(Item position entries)
---------------
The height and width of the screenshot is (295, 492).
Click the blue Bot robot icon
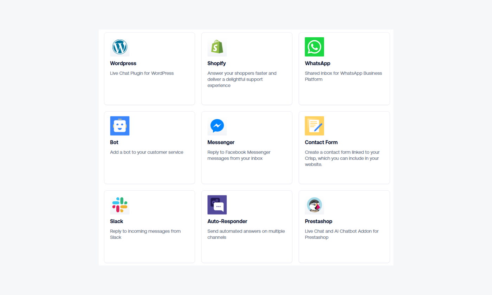tap(119, 126)
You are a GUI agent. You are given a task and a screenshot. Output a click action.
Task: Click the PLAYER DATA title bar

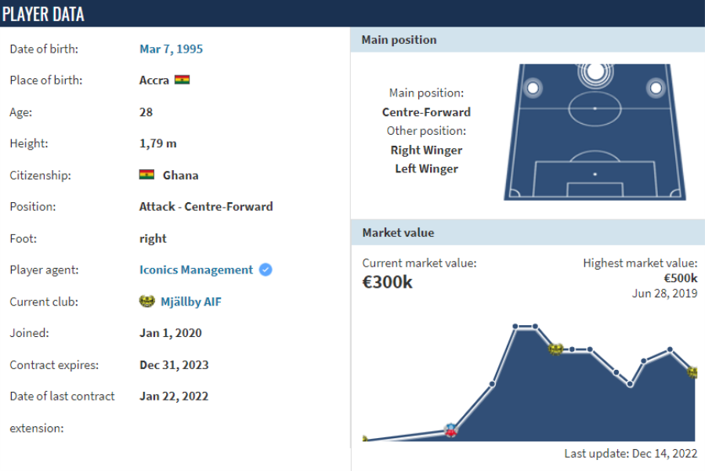coord(43,13)
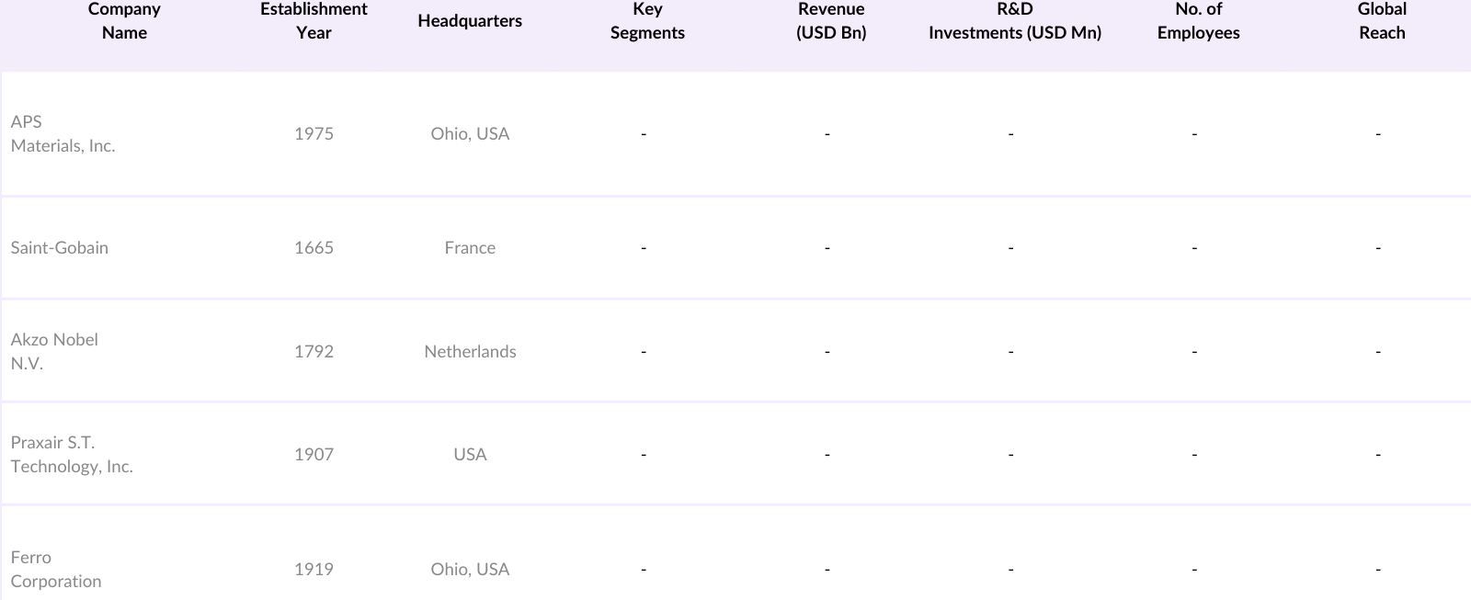
Task: Click the Headquarters column header
Action: click(470, 21)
---------------
Can you express every line of these records as a JSON list of strings, one string per line, with blank lines dropped? Leave the pictures out of the answer.

[
  "The height and width of the screenshot is (295, 492).",
  "Click the blue Bot robot icon",
  "tap(119, 126)",
  "You are a GUI agent. You are given a task and a screenshot. Output a click action.",
  "Task: Click the PLAYER DATA title bar",
  "coord(43,13)",
  "Task: Click the Headquarters column header",
  "Action: click(470, 21)"
]